One of the significant Eritrean marine resources is the abundance of coral reefs. Spectacular coral reefs, which spread for 20-30meters, are found in every coastline and all off shore islands and are all in the most of pristine conditions. On top of being a habitat to various types of fish, coral reefs have also high demands for ornamentation purposes.
Still in the ecosystem, the Eritrean coastline is home to the endangered dugong (sea cow), various species of birds, nesting turtles, as well as crabs and lobsters. Whales and dolphins, which are frequently seen around the Dahlak Islands, also make part of the Eritrean marine fauna.
The Red Sea pristine waters also offer ample opportunities for underwater explorations through diving and snorkeling. On top of the colorful underwater life, divers can also explore old Italian shipwrecks, which pose as archaeological evidences of one of early man’s first encounters with the sea.

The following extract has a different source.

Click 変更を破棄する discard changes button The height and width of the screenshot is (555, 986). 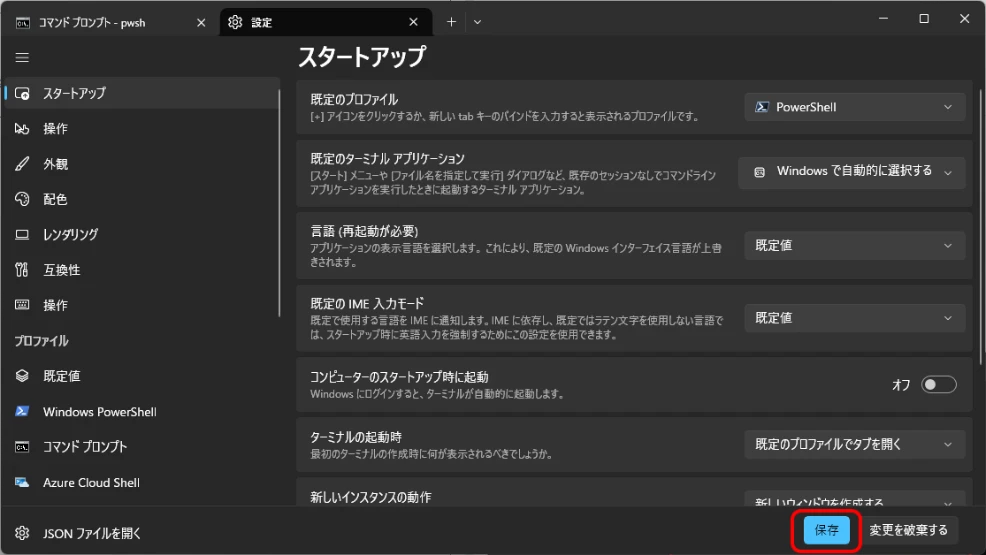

Apart from these tourist attraction features of the Red Sea, researchers have assessed that the Red Sea is also rich in oil and natural gas while there is very high potential for harnessing geothermal energy. It also yields several minerals like copper, nickel, cobalt, magnesium, titanium, aluminum, potassium, lead, etc… the list goes on.
At the historical level, the Red Sea was an important trade route throughout human history, linking the trade goods of India and the Far East with the markets of Egypt and Europe, through its ports at Adulis and Zula.

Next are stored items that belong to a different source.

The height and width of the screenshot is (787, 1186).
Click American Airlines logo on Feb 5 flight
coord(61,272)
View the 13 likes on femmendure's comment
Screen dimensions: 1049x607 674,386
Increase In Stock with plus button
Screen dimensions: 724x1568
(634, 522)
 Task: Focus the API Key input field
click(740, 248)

The Red Sea has 355 off shore islands, only ten of which are inhabited while 137 others have no given names. Temperature in the islands reaches from 35-45 °C between the months of May and September, while from November to February scores of 175 – 250mm of rainfall can be registered.
Ancient Turkish and Islamic ruins, the many hundred years old Arab inscriptions that date 500 years back to the Turkish colonization, the monumental cisterns, a necropolis, and the 360 wells are important living historical footprints that make the Dahlak Islands world class tourism attraction sites.

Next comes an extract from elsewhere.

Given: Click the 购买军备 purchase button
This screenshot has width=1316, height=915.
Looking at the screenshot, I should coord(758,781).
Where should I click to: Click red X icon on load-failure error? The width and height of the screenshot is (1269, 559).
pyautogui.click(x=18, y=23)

Dahlak Kebir, which is the largest of all the Dahlak islands, is far bigger in size than Andorra, Monaco, Malta, Seychelles, San Marino, and yet not explored to the maximum nor its attractions exploited.
It is a historical place because it has tomb stones where Arab calligraphic writings have been artistically engraved in 1344 (Hegira); as well as 365 wells dug at hard coral rocks which were intended to be used one well for one day and each well would supply the inhabitants water for a year long. The island also maintains links with the ancient port of Adulis.
Highly worth mentioning is the remarkable role the Red Sea played during the Eritrean Struggle for Liberation. The transportation of military logistics and offensives from small motor boats against big warships was witnessed in the Red Sea, as the Eritrean freedom fighters made their determined advances against the Ethiopian regimes. Operation Fenkil would suffice to portray the historical importance of the Red Sea.
After all is said, it’s true that its strategic position, pristine coastlines, rich biodiversity, historical and archaeological traces among others definitely make the Red Sea one of the world’s most important water bodies, but it’s also true that the world has yet to know about the untouched wealth that lies beneath the clear blue waters of the Eritrean Red Sea.
And when it does, the role it would have on the tourism sector in particular and the economy of the country in general is simply enormous and worth of pride.